OpenAI Says It Cracked an 80-Year-Old Math Problem — Cue the Slow Clap
Alright, gather round, meatbags. According to TechCrunch, OpenAI is once again standing on the table, waving its arms, and yelling that it’s solved an 80-year-old math problem. For real this time. Yes, yes, we’ve heard that song before. Somewhere, a mathematician just spat coffee all over a chalkboard muttering, “Oh fuck off.”
The gist: OpenAI claims one of its latest AI models produced a legit, verifiable solution to a notoriously hard mathematical problem that’s been tormenting human brains since around the time sysadmins still wore lab coats. Unlike previous “AI totally solved it, trust us bro” moments, this time they’re insisting the proof holds up under formal verification. You know, the kind where other humans get to poke it with sharp sticks and see if it screams.
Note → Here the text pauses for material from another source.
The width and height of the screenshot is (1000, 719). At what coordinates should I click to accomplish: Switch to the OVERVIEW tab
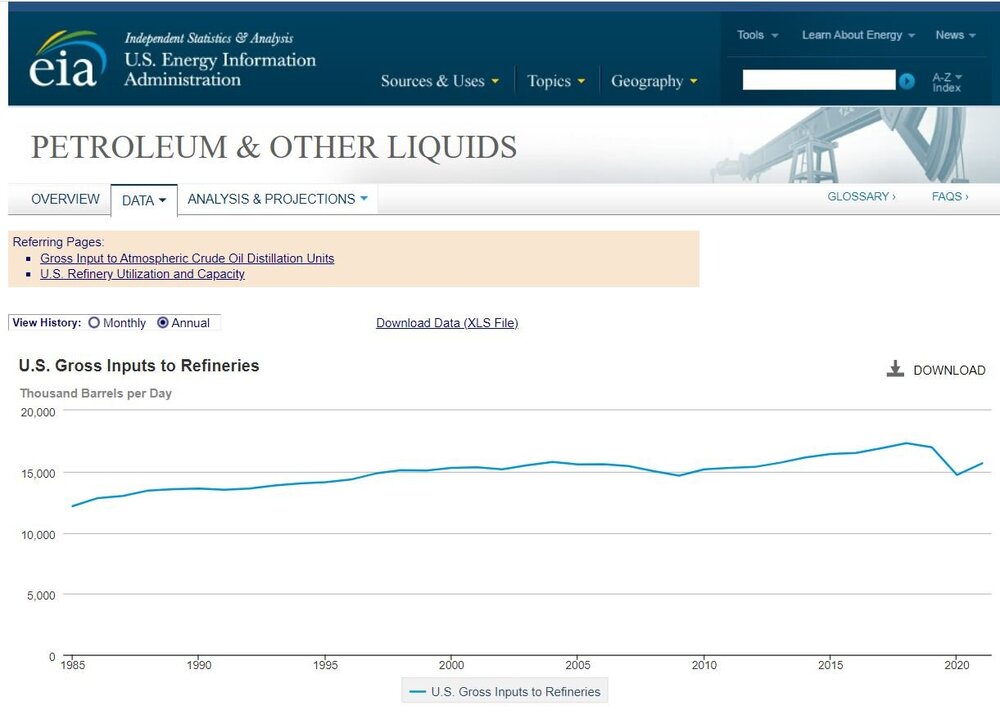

Naturally, the math community is reacting with the enthusiasm of a burned-out IT department being told the new CRM will “definitely work this time.” There’s cautious interest, a whole lot of skepticism, and an unspoken assumption that something will explode once someone actually reads the fine print. Because history. And because AI hype has cried wolf so many fucking times it should come with a livestock warning label.
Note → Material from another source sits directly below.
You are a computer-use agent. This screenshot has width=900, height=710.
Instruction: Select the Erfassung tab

Still, if the proof checks out, this would be a genuinely big goddamn deal. Not “we optimized an ad click-through rate” big, but “holy shit, machines are now doing deep theoretical math” big. It could mean AI isn’t just regurgitating patterns anymore, but actually helping push the frontiers of human knowledge. Or it could mean we’re about to find the fatal flaw in footnote 37 and go back to square bastard one.
So for now, everyone waits. Peer review grinds on. Mathematicians sharpen their knives. And OpenAI basks in the glow of maybe-not-bullshit-this-time glory. Wake me up when the proof survives contact with the internet.
OpenAI claims it solved an 80-year-old math problem — for real this time
Signoff: This all reminds me of the time a vendor swore their patch would “definitely not require a reboot,” right before taking down half the network and my entire weekend. Believe nothing. Verify everything. And keep the whiskey handy.